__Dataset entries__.
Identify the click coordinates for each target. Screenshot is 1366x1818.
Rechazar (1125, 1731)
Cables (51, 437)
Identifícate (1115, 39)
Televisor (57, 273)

__Task details__.
All entries above should be duplicated exactly, none omitted.

__Output for this exercise__.
Identify the click coordinates for each target. Screenshot is 1366x1818.
Rechazar (1125, 1731)
Cables (51, 437)
Identifícate (1115, 39)
Televisor (57, 273)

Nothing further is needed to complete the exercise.